Just over a year ago, one of the biggest companies in India — Reliance Industries — did something incredibly brash and bold: It launched its own mobile network called Jio, despite having no previous experience in the telecoms sector. (At the time, its strengths were in textiles, energy, and retail).
Since then, it has led to what can only be described as a mobile revolution in India, one that will only accelerate in 2018. What did it do that was so dramatic? It effectively offered unlimited mobile data to all its users for a nine-month trial period — absolutely free. Since that trial period ended, it has continued to offer unlimited data packages for about $6 a month.
I wrote a Nieman Lab prediction a couple of years ago looking at how I thought India’s digital media sector would grow. The thing I did not anticipate was the massive impact that a mobile operator like Jio would have just a short time later and how disruptive that would be in terms of digital media consumption on mobile.
In the year since it launched, Jio has acquired over 100 million users — many connecting to the mobile internet for the first time in their lives. To give some context, this effectively makes Jio the fastest adopted technology in human history — acquiring its first 100 million users at a faster rate than Facebook, WhatsApp, or Snapchat.
There have been stories of young Indians using 20 GB of data a day (yes, a day) as they gorged on the ability to watch, download, and share movies, music, and TV on their phones at no cost.
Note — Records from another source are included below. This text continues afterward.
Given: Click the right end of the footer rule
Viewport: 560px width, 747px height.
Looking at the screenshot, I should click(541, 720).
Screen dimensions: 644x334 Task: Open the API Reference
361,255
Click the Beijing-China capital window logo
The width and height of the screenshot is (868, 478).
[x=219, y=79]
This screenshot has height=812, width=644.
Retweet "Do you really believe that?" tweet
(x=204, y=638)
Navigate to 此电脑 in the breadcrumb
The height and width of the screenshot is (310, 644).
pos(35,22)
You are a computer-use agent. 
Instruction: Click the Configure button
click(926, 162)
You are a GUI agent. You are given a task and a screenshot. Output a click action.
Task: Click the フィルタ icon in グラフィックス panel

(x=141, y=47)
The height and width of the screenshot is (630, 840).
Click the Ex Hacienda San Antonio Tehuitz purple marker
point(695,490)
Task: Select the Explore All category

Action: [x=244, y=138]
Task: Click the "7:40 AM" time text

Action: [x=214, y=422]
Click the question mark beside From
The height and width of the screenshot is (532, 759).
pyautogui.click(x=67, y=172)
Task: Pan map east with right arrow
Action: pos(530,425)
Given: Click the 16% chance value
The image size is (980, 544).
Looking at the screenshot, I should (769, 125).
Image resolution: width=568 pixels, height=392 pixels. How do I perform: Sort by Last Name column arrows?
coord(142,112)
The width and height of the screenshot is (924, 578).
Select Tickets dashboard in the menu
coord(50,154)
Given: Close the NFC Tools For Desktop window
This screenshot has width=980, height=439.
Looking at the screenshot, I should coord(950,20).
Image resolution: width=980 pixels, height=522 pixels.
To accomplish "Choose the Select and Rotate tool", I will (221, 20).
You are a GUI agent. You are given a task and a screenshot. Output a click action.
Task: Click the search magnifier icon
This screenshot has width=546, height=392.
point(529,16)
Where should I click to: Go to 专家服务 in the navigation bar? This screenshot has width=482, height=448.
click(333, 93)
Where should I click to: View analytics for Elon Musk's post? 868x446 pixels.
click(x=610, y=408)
In March, I visited a number of colleges across India and I asked journalism classes — often with students from poor backgrounds — how many had a mobile phone. Nearly all put their hands up. I then asked them which mobile operator they were using. They all said Jio. If I had visited them just a year previously, I would have been surprised if as many as half put up their hands for having a mobile phone with internet connection.
That is the impact that Jio is making across India — not just with young people, but also the first wave of the “next billion” users who are coming online for the first time through a cheap smartphone purchase, often in the more rural parts of the country. Once Jio has them, it is unlikely to lose many of them.
Jio has taken the Facebook playbook and given it rocket boosters. It’s strategy is to aggressively grow its user base by massively subsidising them through income from the other profitable parts of the Reliance group, forcing other mobile operators to drop their prices in a bid to try and hold on to their customers.
Unlike many mobile operators in the West — which have sometimes been criticised for lacking strategic vision and have become “dumb pipes” for data distribution, Jio has moved quickly into media distribution and creating its own ecosystem for content discovery.
It’s Jio Express chat app already allows its users to get a feed of content, including news (disclosure: the BBC in India, where I work, has a content distribution partnership with Jio). It also has its own TV service, where users can stream a number of satellite channels straight onto their phones for minimal cost. It will also soon be launching a home broadband service that is likely to quickly eat into that market too.
At the start of 2018, the next phase of the Jio story begins: the JioPhone, which was announced earlier in the summer, will go on sale. It will become the cheapest smartphone in India at 1500 rupees (approximately $20). But that isn’t all — anyone who buys it will be able to return it after three years and get their money back in full, effectively making it free. This is likely to lead to a huge increase in the smartphone userbase in India, pushing it past 500 million. For good or bad, Jio is going to have a big market share among these users — and the inevitable benefits of that scale that it will then be able to take advantage of.
So while you may have heard of the impact the likes of Facebook and WhatsApp have made in India, it’s entirely possible that by the end of 2018, there will be more users of Jio in India than there will users of both those platforms combined. Mobile internet in India will become a giant battleground, the likes of which we will not have seen anywhere in the world before.
Trushar Barot is the digital launch editor of Indian-language news services for the BBC in India.